Alors que plusieurs maires (Saint-Claude, Vierzon, Creil, Le Blanc) se battent actuellement pour conserver ou retrouver leur maternité, souvent sur la sellette par manque d’un nombre suffisant de gynécologues et d’anesthésistes, le maire de Vierzon, qui vient de sauver sa structure, juge que « le gouvernement fait fausse route en déshabillant certains territoires de services hospitaliers. Cette métropolisation de la santé est une erreur manifeste qui aura des répercussions politiques ».
Pas d’objectif chiffré
« Cette réforme est dans la continuité de ce qu’ont fait Roselyne Bachelot et Marisol Touraine, elle conforte cette vision globale d’un hôpital unique par département », constate pour sa part Dominique Colas, le président de l’Association nationale des centres hospitaliers locaux (ANCHL). Il dénonce l’affiliation obligatoire de ces petits hôpitaux à des groupements hospitaliers de territoire (GHT), créés par la précédente loi santé en 2016, et qui se traduit par des « fermetures de lits ou de services au profit des hôpitaux principaux » du groupement.
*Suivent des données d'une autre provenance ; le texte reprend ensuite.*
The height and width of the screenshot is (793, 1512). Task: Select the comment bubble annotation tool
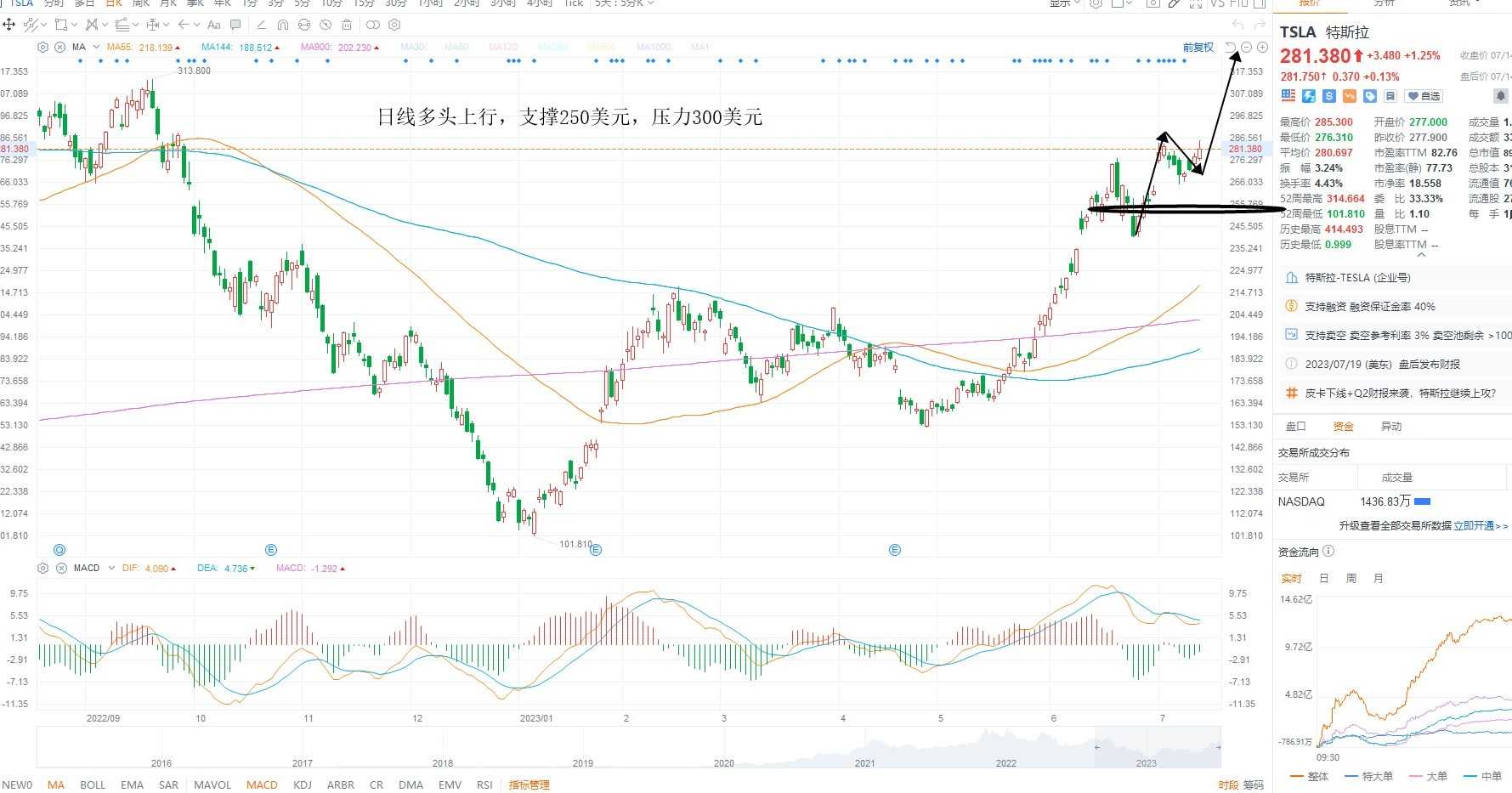pyautogui.click(x=235, y=25)
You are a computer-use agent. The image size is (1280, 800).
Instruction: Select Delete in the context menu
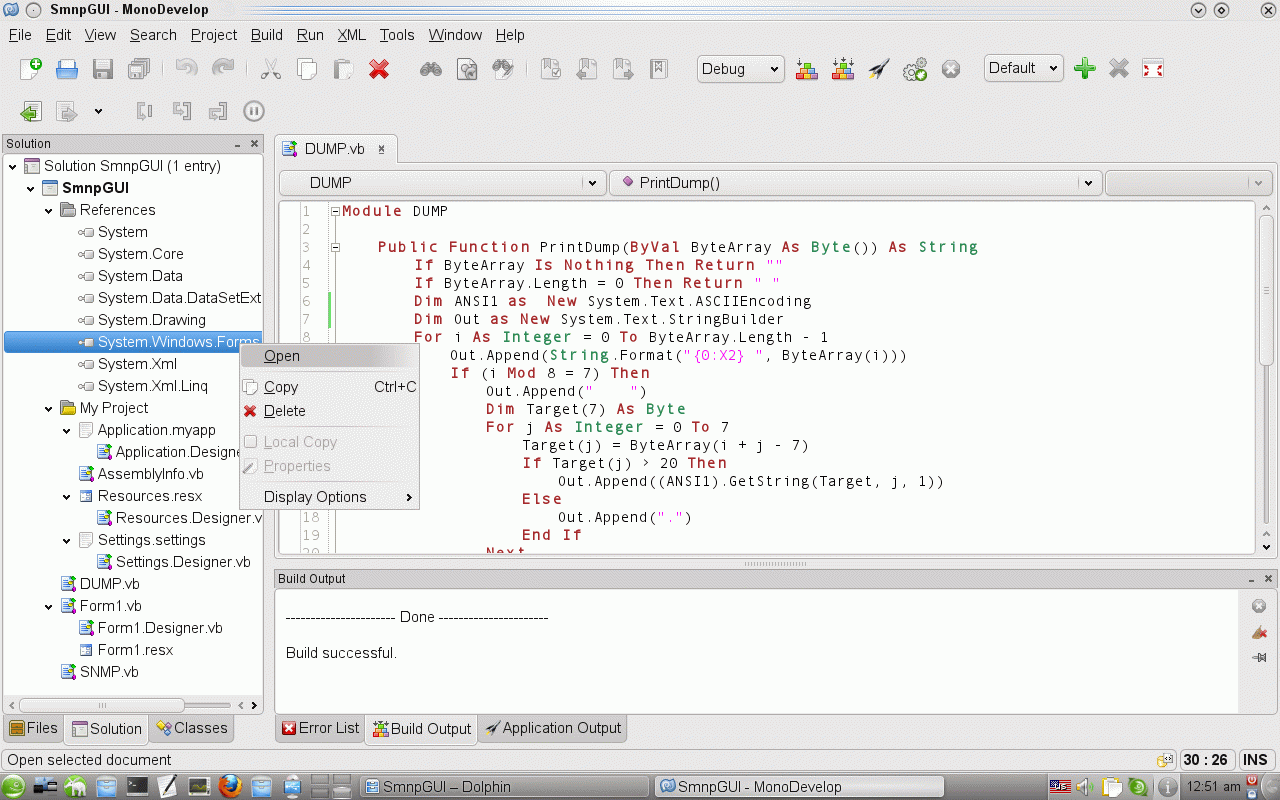tap(285, 411)
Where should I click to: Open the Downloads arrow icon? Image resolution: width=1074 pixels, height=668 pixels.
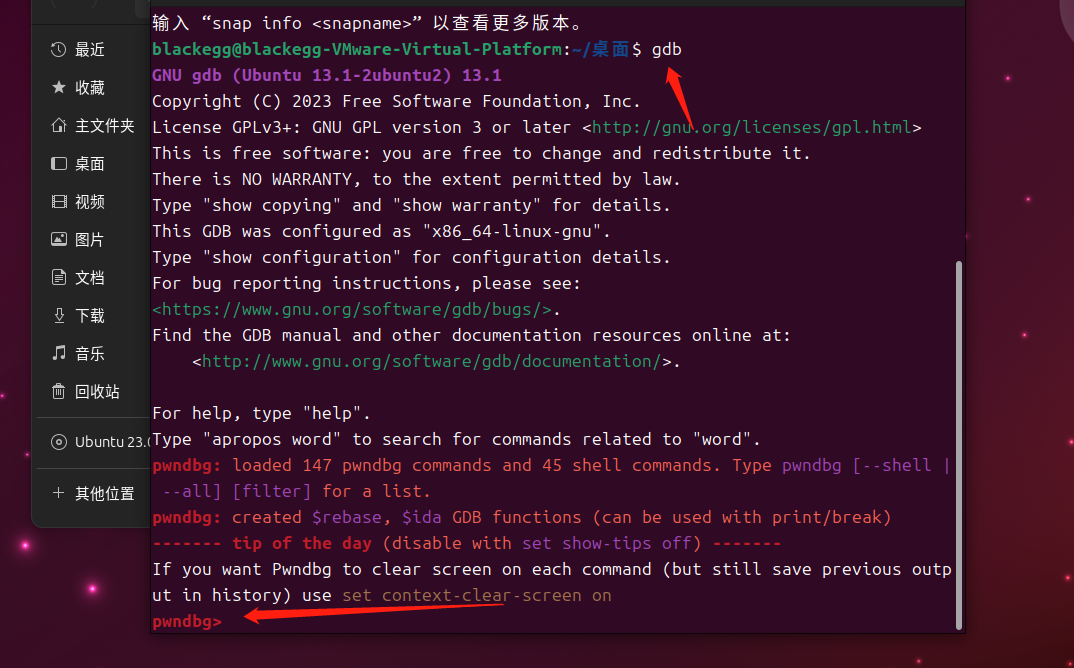point(59,315)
Les projets gouvernementaux sont pour l’instant encore flous, les ordonnances établissant les critères de ces futurs « hôpitaux de proximité » ne devant être publiées qu’à l’issue d’une phase de concertation de plusieurs mois. Au ministère de la santé, où l’on avait d’abord annoncé 500 à 600 hôpitaux de proximité d’ici à 2022, soit 250 à 350 labellisations, on renonçait prudemment, lundi 11 février, à donner tout objectif chiffré à la mesure, assurant qu’il n’y aurait pas de « décision couperet » au sujet de ces hôpitaux.
On assumait cependant d’inscrire la réforme dans la feuille de route tracée par Emmanuel Macron à l’Elysée le 18 septembre 2018 lors de son discours sur la réforme du système de santé. « Pour garantir le juste soin de qualité, (…) certaines activités devront fermer à certains endroits quand des plateaux techniques sous-utilisés deviennent dangereux ou que l’absence de médecin qualifié ne permet pas de les sécuriser », annonçait en toute transparence le chef de l’Etat, assurant qu’il ne laisserait « jamais ouvert un service dans lequel aucun d’entre nous n’enverrait ses enfants ».
Alors que le projet de loi doit être débattu à l’Assemblée la semaine du 18 mars, les maires entendent peser dans la définition de ce qu’il sera possible de faire dans ce futur « hôpital de proximité ». « Il faut peser sur le législateur pour que des activités chirurgicales qui ne requièrent pas d’autorisation chirurgicale, comme la pose d’un pacemaker, continuent d’être possibles dans ces hôpitaux », explique Marie-Claude Jarrot, la maire (DVD) de Montceau-les-Mines. Elle souhaite également que des activités de « petite chirurgie de première nécessité », comme la cataracte, la hernie viscérale ou l’arthroscopie du genou puissent être faites dans ces établissements, qu’elle aimerait voir nommer « bassin de vie ».